Figure 4. Clinical and genomic associations of molecular remission states. (A) Co-occurrence of nongenetic factors and specific persistent mutations for the 192 individuals in the remission cohort, grouped by type of molecular measurable residual disease (MRD). Patients who cleared all diagnostic mutations and patients with only persistent DNMT3A or TET2 mutations (together considered MRD negative) are in the left and middle respectively, and patients with other persistent mutations (MRD positive) are on the right. Remission DNMT3A, TET2, and ASXL1 mutations are shown at the top, with other classes of remission mutations shown next. Diagnostic genetic variables associated with molecular remission states are listed next, including DDX41 mutations (shown in gold) and molecular ontogeny (de novo in gray, secondary in blue, and TP53 in green). Patients who relapsed are shown in black and those who died are in red. (B) Distribution and co-occurrence of treatment-emergent mutations in patients with different patterns of molecular persistence. Patients who cleared all diagnostic mutations and patients with only persistent DNMT3A or TET2 mutations are in the left and middle, respectively, whereas patients with MRD-positive remissions are on the right.

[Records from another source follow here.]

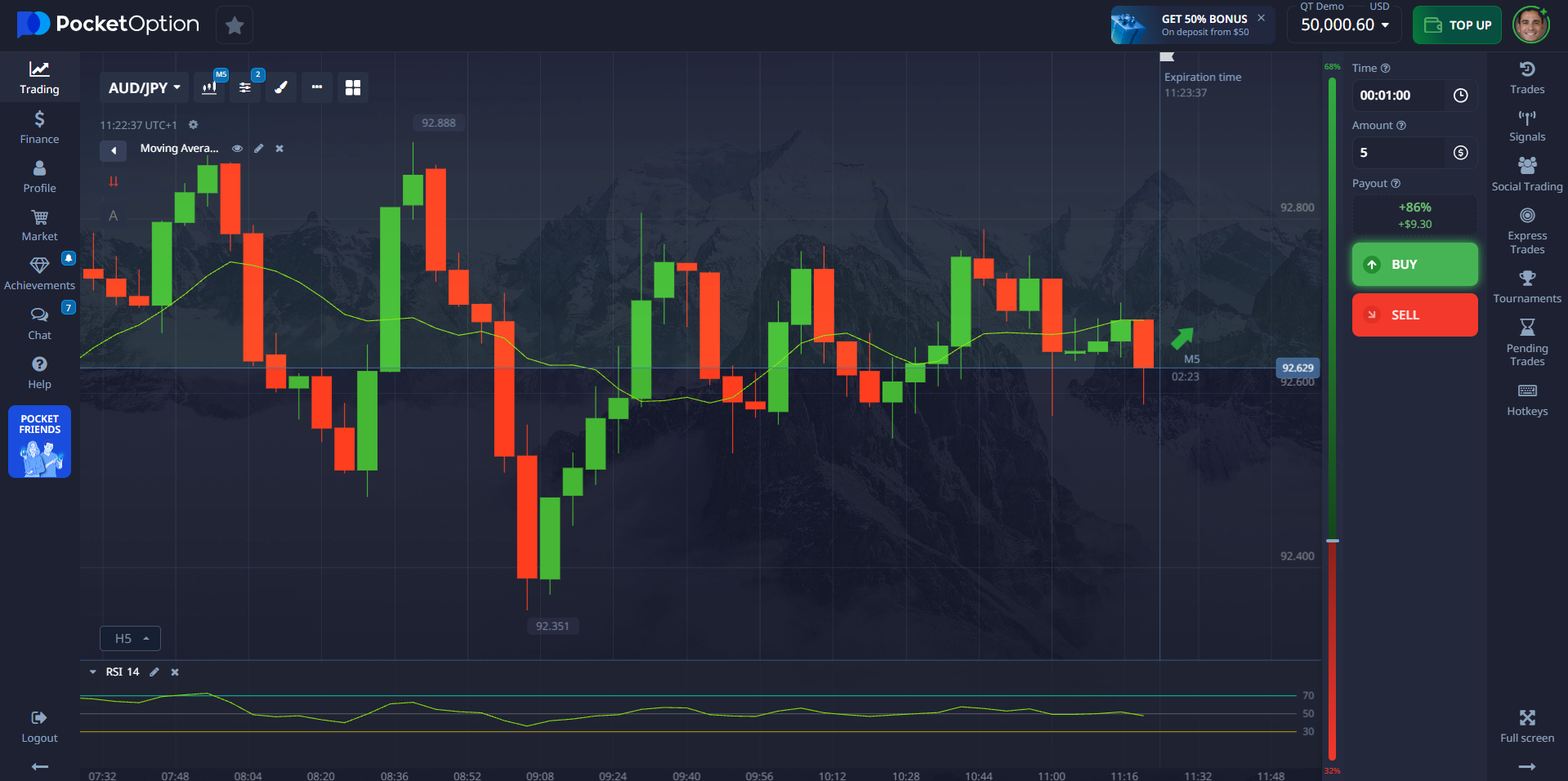Go to Finance in sidebar
Image resolution: width=1568 pixels, height=781 pixels.
[39, 127]
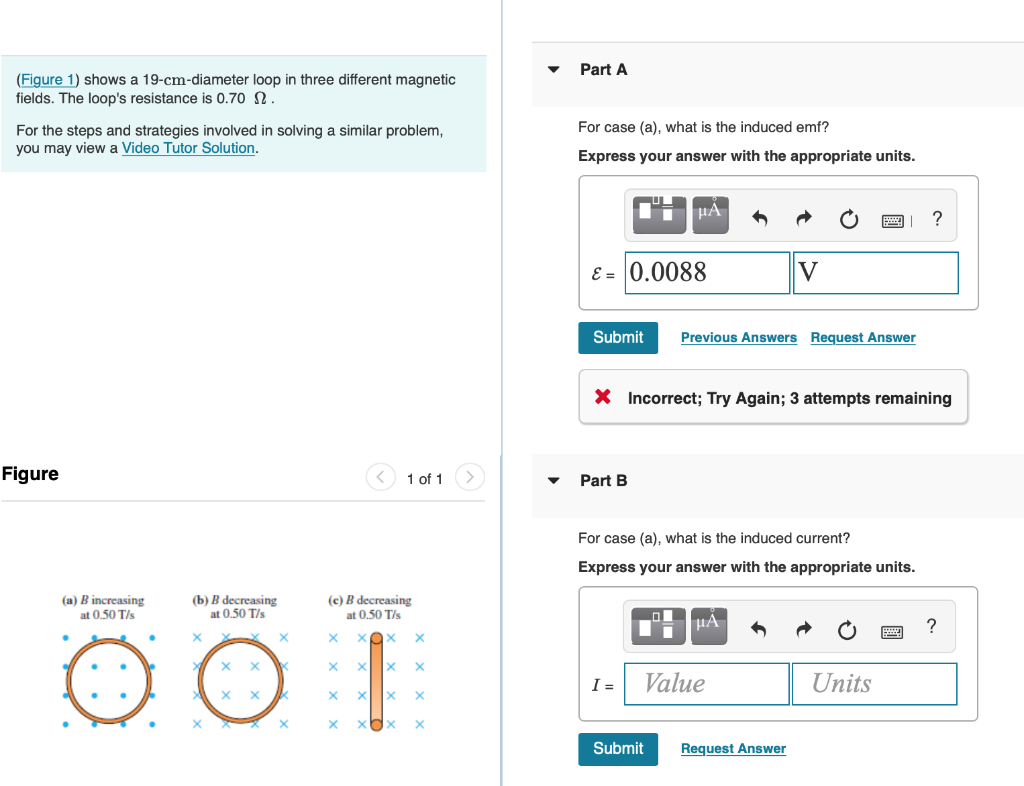Select the μÅ units icon in Part A
Viewport: 1024px width, 786px height.
click(x=709, y=215)
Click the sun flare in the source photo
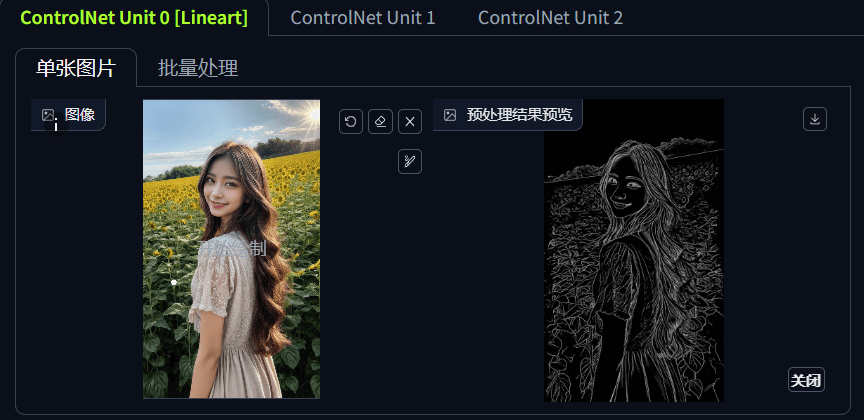The width and height of the screenshot is (864, 420). [x=311, y=115]
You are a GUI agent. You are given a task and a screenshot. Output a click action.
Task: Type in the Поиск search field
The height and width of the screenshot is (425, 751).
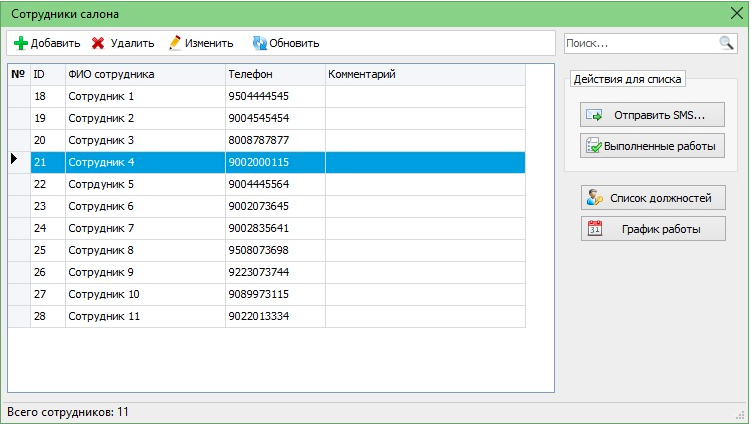tap(640, 43)

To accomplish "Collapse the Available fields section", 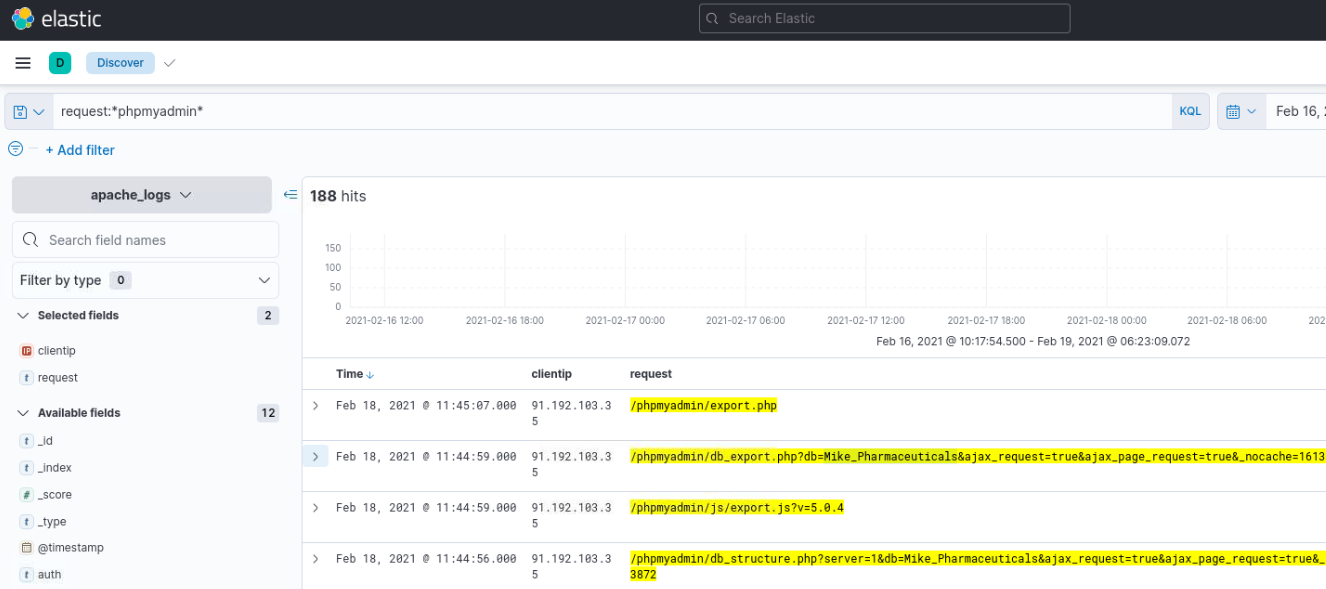I will click(x=23, y=413).
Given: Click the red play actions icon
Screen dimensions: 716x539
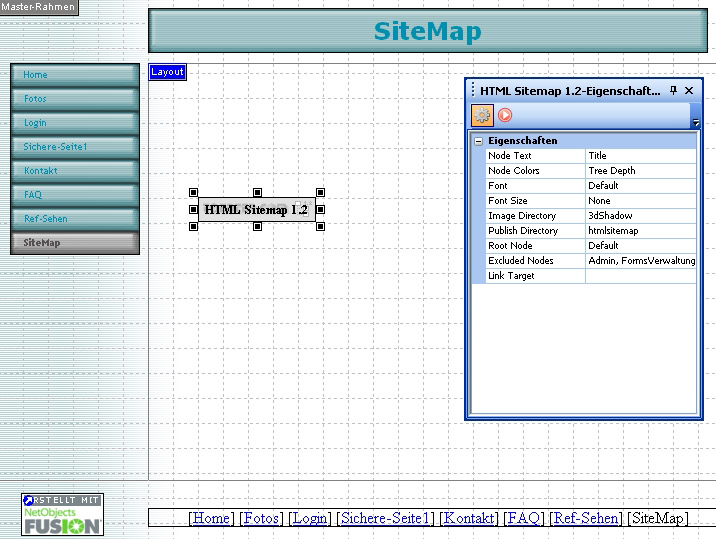Looking at the screenshot, I should 505,115.
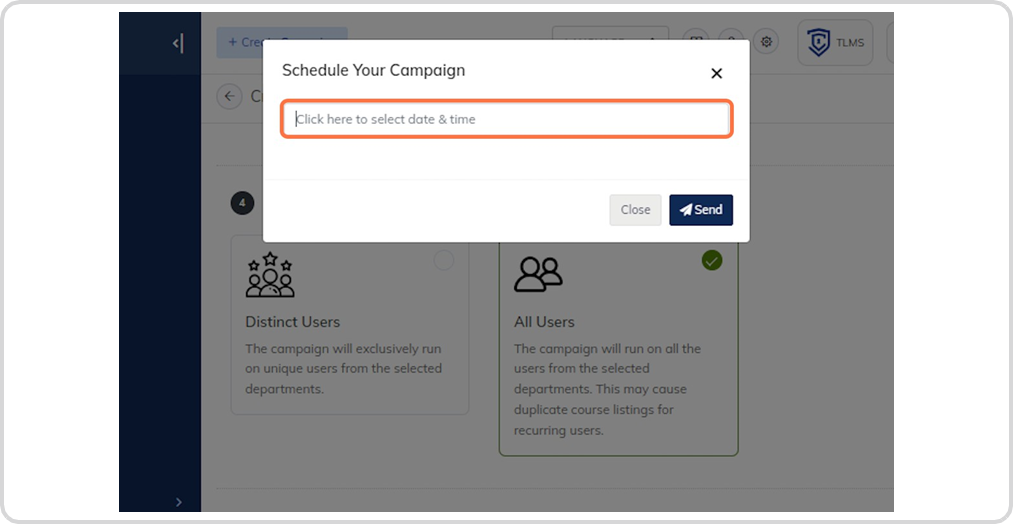Select the Distinct Users radio option

click(x=444, y=260)
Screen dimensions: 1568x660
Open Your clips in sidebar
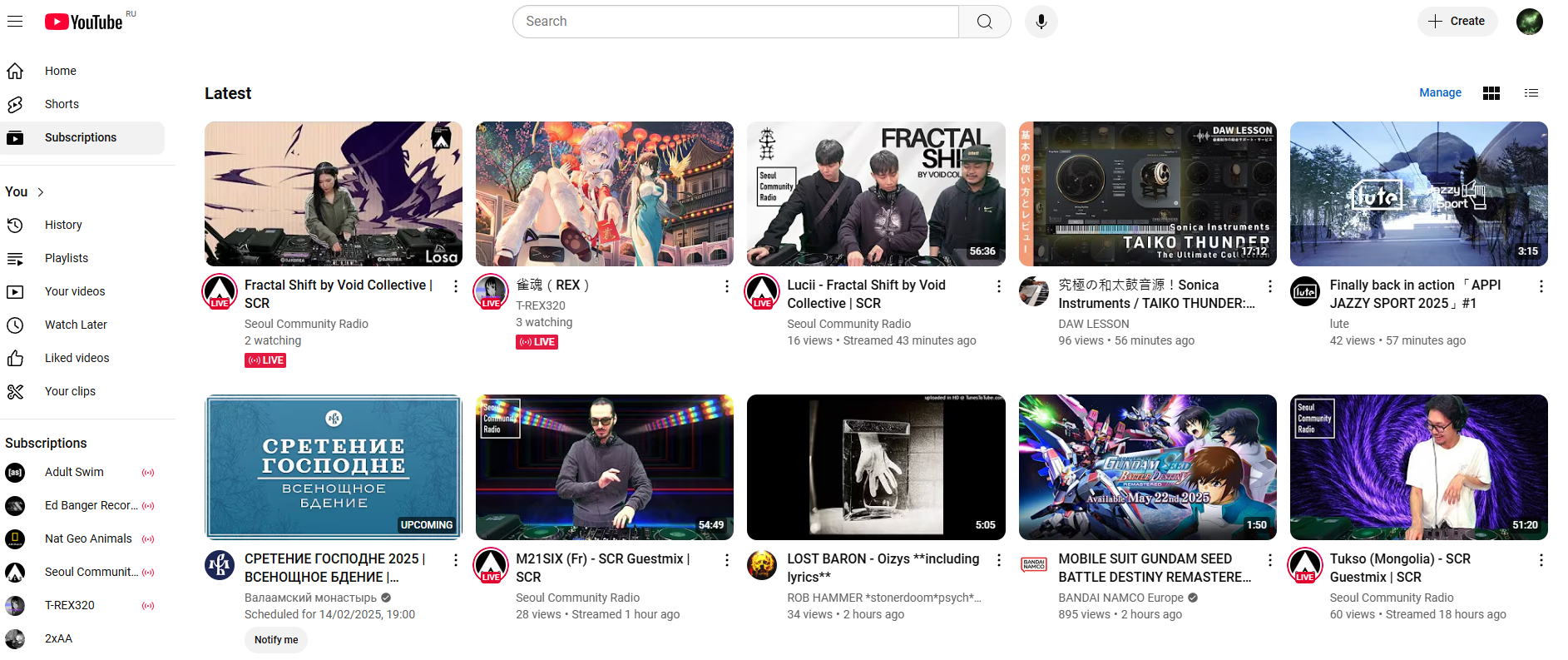coord(70,391)
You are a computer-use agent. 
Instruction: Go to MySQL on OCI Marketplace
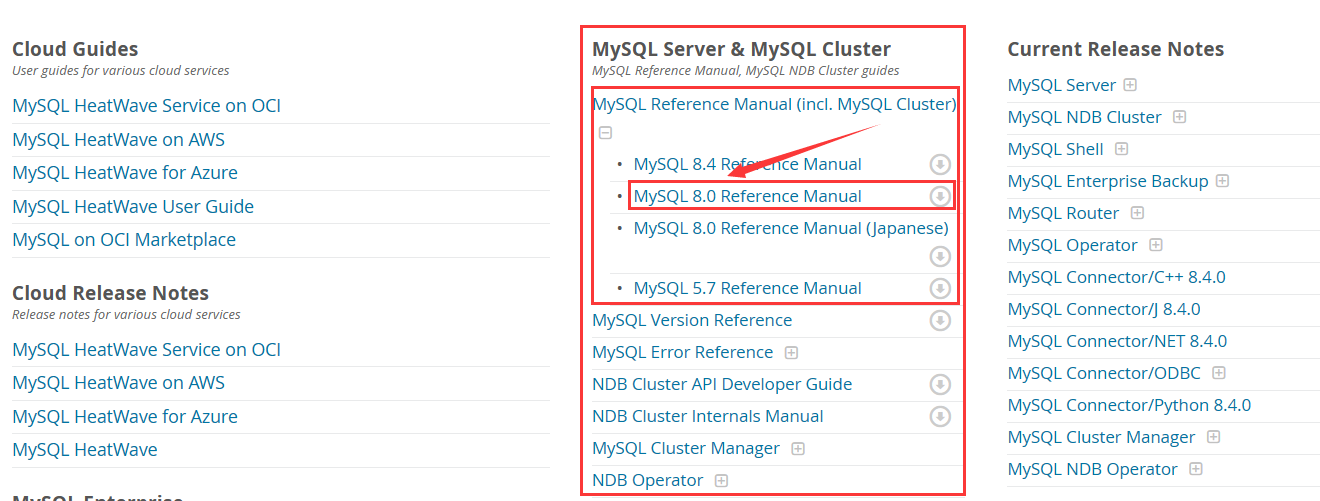124,240
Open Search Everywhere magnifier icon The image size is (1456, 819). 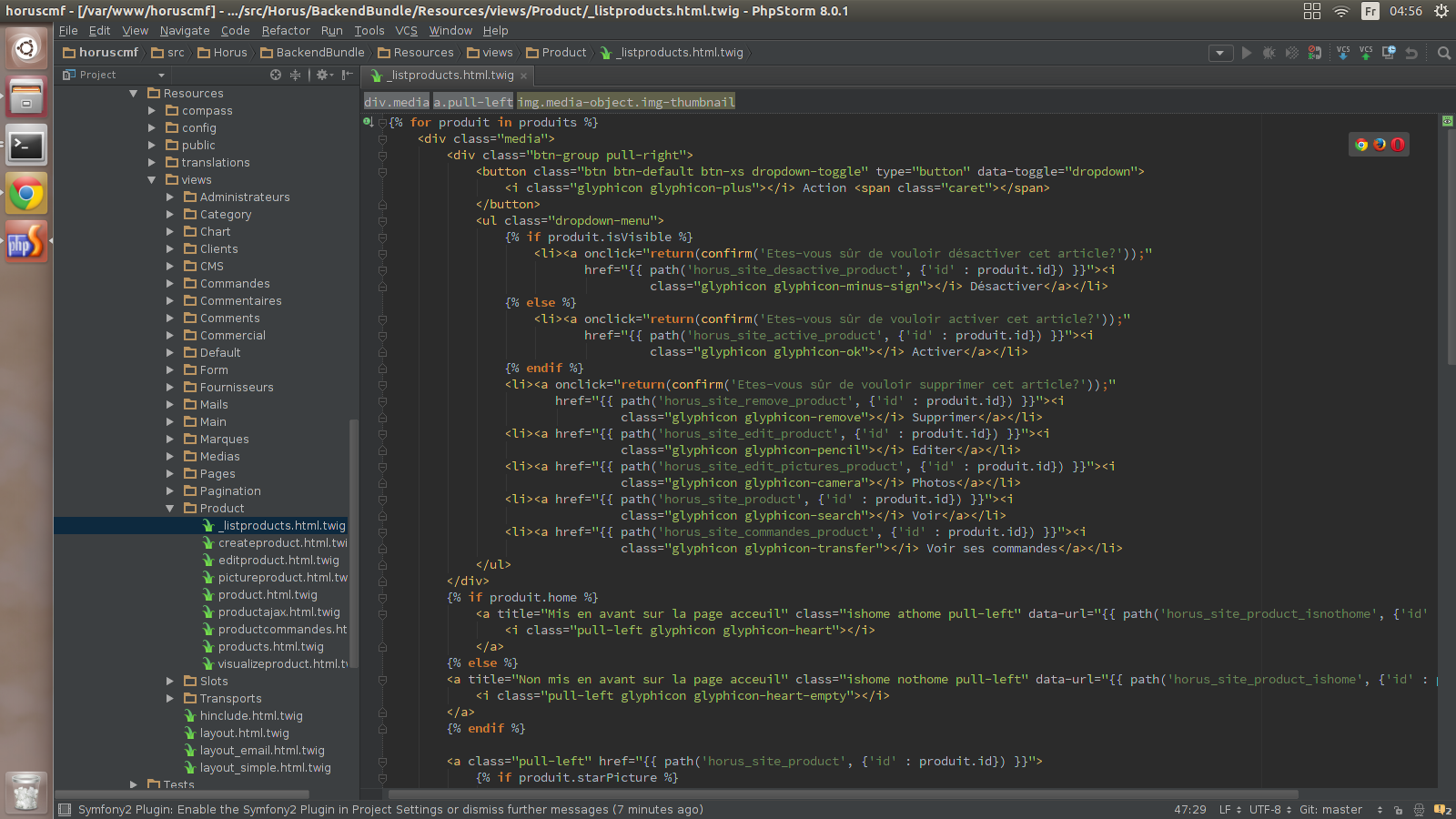(1444, 53)
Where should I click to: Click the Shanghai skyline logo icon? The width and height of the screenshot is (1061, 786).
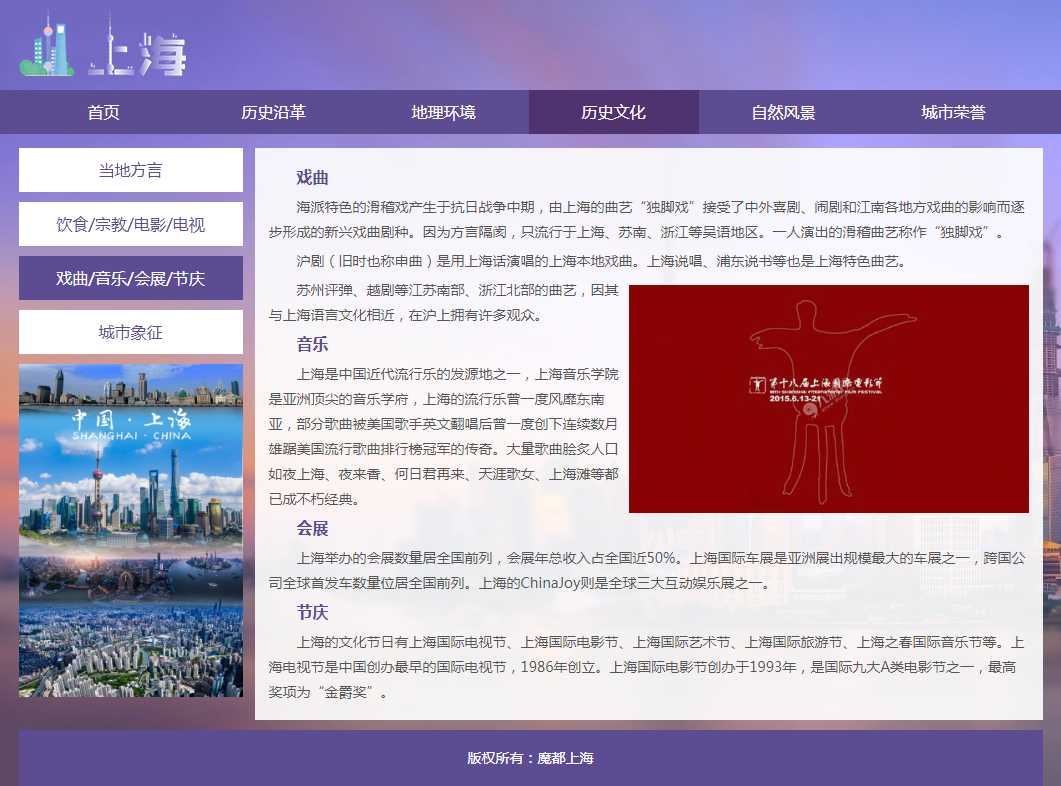click(47, 46)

Posttreatment-emergent mutations may reflect either outgrowth of chemoresistant leukemic subclones or expansion of clonal hematopoiesis that is clonally unrelated to the leukemia itself.[32,37] In patients who cleared diagnostic mutations or had only persistent DT mutations, treatment-emergent mutations were most commonly in DNMT3A and TET2 (13 of 20; 65%; Figure 4B). In contrast, the majority of newly detected TP53 and PPM1D mutations (15 of 18; 83%), as well as the majority of newly detected mutations in other genes (27 of 31; 87%) occurred in patients who also had persistent diagnostic mutations.

In univariable analysis, patients with MRD-positive remission had inferior LFS compared with those who had MRD-negative remission or had sole persistent DNMT3A/TET2 mutations (HR for death/relapse vs MRD negative/DT, 1.58; 95% CI, 1.07-2.32; P = .021; Figure 5A). These results were similar when reassigning 2 of 153 patients from MRDpositive to MRDnegative and 1 patient from DT to MRDnegative based on the provisional VAF threshold of 0.001 proposed in the European Leukemia Network guidelines for molecular MRD[30] (supplemental Figure 5). The difference in LFS was driven by a higher rate of relapse in the MRD-positive group (at 3 years, 42.5% vs 20.6% for MRD negative/DT; P = .0006). The rates of relapse were unchanged when the definition of MRD negative was expanded to include sole persistent DNMT3A, TET2, or ASXL1 mutations (DTA; supplemental Figure 6). There was no significant difference in NRM based on MRD status (24.7% vs 17.4%, P = .24). When accounting for overall pretransplant risk, however, MRD positivity had no independent effect on LFS (Figure 5B). Three-year LFS was similar in patients with MRD-positive remission compared with MRD-negative/DT remission across risk groups: low risk (100% vs 86.7%; P = .39), intermediate risk (58.3% vs 53.6%; P = .75), high risk (37.7% vs 45.6%; P = .68), and very high risk (10.2% vs 12.5%; P = .93).

Enlarge

Figure 5. LFS according to baseline risk and MRD status. LFS according to baseline risk and MRD status. (A) Unadjusted LFS for all remission cohort patients (n = 192) according to MRD status. (B) LFS for remission cohort patients according to baseline risk status: low (n = 25); intermediate (n = 76); high (n = 40); or very high (n = 50). Patients with MRD-positive remissions are in red, and patients with MRD-negative remissions (all mutations cleared or DT only) are in blue.